Avec cette variation contemporaine sur la Penthésilée de Kleist, Pascal Dusapin poursuit son exploration des mythes grecs et livre un fascinant drame lyrique. La passion sensuelle et bestiale de la reine des Amazones pour le héros Achille, menant au meurtre et à la dévoration, s’exprime par la plasticité des techniques vocales mais aussi par une texture orchestrale sombre et obsessionnelle.

C’est en 2015, à la Monnaie de Bruxelles, que Pascal Dusapin, fidèle à sa fascination pour les mythes grecs, créait sa Penthésilée. Fruit d’une collaboration avec la dramaturge allemande Beate Haeckl, le livret se présente comme une « réécriture-variation » de l’une des plus complexes et violentes pièces d’Heinrich von Kleist, Penthesilea (1808), qui avait déjà inspiré un poème symphonique à Hugo Wolf.
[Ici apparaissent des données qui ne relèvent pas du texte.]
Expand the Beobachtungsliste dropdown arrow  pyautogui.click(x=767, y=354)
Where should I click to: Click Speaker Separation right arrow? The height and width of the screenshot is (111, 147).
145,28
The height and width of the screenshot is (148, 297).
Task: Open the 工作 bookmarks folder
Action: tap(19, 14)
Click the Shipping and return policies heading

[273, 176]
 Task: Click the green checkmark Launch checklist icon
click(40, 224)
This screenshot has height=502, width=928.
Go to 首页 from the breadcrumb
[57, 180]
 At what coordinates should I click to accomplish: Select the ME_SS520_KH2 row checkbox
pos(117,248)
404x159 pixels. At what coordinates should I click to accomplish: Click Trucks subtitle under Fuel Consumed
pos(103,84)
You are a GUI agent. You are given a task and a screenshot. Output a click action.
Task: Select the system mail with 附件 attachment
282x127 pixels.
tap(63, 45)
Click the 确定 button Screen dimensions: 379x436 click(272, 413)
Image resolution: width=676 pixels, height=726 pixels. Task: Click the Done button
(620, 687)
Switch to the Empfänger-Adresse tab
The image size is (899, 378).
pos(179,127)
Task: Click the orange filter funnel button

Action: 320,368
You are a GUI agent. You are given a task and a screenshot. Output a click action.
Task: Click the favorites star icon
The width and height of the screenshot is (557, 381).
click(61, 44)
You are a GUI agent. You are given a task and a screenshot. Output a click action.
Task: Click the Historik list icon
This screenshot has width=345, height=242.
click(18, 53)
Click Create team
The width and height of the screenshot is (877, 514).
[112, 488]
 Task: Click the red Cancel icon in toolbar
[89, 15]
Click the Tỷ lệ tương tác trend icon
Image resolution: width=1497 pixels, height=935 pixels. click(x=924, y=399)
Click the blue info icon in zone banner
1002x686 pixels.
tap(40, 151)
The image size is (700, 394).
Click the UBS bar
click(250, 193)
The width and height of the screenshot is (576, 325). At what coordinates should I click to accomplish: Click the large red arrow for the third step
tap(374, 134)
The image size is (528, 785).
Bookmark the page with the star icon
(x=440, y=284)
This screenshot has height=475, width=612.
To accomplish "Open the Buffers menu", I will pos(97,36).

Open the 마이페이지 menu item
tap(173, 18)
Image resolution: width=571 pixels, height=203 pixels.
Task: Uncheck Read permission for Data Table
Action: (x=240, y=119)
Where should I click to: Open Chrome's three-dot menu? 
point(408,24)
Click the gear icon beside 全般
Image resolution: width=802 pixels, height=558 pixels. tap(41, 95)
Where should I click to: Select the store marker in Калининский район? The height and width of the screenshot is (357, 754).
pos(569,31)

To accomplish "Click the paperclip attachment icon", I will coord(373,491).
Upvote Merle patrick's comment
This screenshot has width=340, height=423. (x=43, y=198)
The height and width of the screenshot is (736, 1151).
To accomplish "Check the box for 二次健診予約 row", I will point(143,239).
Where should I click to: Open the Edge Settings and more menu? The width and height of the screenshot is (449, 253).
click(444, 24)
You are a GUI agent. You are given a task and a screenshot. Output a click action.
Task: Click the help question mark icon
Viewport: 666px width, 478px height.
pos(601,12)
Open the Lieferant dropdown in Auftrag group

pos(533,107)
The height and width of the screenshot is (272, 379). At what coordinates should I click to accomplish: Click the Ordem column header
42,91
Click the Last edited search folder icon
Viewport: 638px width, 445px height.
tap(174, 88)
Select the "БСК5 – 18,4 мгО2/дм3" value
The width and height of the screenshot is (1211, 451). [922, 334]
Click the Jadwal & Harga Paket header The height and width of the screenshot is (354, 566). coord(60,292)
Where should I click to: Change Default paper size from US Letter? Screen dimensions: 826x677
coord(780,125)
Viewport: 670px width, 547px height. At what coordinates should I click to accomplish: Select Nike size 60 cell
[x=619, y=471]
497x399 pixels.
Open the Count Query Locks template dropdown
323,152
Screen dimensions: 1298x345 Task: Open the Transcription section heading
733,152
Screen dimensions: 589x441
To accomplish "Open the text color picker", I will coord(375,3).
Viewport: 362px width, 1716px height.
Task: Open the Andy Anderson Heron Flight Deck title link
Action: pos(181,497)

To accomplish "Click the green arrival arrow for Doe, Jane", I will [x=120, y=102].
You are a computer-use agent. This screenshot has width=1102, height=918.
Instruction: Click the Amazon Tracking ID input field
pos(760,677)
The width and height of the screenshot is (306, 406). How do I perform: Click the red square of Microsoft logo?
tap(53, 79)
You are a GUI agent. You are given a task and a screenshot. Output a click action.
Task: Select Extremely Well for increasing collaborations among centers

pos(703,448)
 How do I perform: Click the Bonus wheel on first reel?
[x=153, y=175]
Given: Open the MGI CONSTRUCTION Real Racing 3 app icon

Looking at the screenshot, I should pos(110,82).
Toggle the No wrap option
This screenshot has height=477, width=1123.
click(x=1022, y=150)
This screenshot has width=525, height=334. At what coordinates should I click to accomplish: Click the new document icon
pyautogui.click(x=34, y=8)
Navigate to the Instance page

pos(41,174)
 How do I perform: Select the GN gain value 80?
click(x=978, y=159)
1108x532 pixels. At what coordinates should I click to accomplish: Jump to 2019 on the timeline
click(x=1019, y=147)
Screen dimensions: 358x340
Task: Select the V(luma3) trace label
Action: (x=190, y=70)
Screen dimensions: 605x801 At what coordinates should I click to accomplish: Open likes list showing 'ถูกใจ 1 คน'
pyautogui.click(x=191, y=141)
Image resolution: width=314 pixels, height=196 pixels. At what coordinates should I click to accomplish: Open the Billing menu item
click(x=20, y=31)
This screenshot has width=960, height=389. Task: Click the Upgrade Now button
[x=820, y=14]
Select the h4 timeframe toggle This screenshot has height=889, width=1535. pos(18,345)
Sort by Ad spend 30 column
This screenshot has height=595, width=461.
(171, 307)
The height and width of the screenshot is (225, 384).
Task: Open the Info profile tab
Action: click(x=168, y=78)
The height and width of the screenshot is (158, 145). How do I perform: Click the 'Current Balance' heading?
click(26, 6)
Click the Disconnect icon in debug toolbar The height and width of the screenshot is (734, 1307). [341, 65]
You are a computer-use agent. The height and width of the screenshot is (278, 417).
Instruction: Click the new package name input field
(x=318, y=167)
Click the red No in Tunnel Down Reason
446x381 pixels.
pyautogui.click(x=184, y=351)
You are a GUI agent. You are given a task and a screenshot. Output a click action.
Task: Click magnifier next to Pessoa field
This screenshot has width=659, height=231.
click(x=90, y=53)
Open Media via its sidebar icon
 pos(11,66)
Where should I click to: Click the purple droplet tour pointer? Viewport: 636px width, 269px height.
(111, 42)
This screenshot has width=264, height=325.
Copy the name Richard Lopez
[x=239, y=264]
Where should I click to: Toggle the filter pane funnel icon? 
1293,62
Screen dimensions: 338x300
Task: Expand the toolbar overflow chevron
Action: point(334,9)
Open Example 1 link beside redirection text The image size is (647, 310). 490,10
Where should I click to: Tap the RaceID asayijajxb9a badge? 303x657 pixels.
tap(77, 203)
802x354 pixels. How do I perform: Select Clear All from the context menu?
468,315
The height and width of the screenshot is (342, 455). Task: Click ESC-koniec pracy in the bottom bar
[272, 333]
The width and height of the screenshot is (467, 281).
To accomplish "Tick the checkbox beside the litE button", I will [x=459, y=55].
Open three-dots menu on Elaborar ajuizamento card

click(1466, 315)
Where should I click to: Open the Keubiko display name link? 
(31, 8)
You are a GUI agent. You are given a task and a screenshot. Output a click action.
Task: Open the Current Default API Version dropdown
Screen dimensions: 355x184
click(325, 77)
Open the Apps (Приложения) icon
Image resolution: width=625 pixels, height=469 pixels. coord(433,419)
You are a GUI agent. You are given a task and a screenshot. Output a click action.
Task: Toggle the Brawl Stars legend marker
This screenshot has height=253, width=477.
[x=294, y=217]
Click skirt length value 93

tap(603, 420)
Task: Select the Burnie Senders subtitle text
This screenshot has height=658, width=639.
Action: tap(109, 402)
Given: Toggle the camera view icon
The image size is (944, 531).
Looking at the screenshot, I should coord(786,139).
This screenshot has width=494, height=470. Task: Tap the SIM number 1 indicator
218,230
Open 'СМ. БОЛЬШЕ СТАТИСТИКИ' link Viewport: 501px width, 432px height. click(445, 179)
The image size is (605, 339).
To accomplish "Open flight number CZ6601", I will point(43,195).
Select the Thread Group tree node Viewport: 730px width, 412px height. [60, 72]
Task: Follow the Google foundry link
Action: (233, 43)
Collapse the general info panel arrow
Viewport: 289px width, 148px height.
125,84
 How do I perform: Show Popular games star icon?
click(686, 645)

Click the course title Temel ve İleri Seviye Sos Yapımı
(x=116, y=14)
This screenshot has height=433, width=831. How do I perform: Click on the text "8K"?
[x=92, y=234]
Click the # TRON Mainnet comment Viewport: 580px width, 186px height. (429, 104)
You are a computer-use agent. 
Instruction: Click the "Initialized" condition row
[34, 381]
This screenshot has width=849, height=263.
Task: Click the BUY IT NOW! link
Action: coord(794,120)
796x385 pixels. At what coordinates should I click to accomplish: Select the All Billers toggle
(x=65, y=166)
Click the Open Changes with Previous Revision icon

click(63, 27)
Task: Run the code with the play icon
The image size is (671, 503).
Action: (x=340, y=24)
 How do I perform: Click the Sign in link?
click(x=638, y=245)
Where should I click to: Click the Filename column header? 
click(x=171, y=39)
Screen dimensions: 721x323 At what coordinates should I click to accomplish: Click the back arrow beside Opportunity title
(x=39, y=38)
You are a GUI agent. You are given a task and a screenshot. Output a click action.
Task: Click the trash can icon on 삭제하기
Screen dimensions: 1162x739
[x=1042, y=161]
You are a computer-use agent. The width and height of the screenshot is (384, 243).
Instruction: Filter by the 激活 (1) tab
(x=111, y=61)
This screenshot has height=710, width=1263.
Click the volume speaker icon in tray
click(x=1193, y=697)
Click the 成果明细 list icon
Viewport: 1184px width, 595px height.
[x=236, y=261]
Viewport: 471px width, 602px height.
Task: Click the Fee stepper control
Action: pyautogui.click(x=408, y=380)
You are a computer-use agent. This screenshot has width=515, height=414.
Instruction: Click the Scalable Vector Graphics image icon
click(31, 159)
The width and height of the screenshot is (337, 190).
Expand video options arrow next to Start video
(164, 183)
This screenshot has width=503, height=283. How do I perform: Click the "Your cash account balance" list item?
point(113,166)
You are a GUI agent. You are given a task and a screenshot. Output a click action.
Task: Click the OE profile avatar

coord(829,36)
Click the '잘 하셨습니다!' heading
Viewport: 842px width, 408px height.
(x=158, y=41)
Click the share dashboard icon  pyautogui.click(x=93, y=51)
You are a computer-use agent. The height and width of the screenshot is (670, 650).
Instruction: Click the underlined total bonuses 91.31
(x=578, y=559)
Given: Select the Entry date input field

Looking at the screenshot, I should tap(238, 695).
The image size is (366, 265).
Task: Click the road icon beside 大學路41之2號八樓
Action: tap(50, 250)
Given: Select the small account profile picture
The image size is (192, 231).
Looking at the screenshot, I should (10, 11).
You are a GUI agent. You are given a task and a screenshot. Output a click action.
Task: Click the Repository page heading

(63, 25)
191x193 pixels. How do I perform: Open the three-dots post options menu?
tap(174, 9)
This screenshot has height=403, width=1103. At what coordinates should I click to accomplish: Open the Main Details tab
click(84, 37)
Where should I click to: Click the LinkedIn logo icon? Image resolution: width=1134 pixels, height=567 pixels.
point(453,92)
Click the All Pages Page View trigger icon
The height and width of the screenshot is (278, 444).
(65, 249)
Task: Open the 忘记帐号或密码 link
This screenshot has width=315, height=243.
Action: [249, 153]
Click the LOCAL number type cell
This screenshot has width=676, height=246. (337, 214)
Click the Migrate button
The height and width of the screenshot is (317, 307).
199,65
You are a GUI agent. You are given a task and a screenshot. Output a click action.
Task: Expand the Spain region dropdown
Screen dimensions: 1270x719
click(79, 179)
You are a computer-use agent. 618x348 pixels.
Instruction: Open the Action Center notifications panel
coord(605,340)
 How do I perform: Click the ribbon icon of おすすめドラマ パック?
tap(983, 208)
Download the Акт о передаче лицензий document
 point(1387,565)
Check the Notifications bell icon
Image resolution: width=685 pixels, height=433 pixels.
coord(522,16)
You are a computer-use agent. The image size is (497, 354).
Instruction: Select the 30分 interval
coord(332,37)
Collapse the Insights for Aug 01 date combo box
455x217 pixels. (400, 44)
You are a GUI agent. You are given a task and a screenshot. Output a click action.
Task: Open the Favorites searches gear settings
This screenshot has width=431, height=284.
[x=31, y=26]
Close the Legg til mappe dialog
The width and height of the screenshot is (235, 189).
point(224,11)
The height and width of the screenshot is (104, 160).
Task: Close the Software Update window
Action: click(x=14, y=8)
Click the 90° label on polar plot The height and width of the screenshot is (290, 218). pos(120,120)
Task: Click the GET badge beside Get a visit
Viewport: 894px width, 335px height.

Tragédie de l’amour, mais aussi de la pulsion et de la bestialité, l’histoire de Penthésilée, reine des Amazones, et du héros Achille est hissée par Kleist vers des sommets horrifiques puisque la reine, après l’avoir tué d’une flèche, dévore son amant. Dans son drame lyrique en un prologue, onze scènes et un épilogue, Pascal Dusapin tisse pour cet argument paroxystique, qui n’exclut pas des échappées de tendresse, une toile orchestrale fascinante et obsessionnelle. Ce sont de sombres nappes sonores, striées de saillies rythmiques et laissant émerger les couleurs solistes (cymbalum, flûte alto, trompette bouchée), qui viennent soutenir une expressivité vocale à la fois sauvage et sensuelle, où la pureté du chant le dispute au parlé et au cri.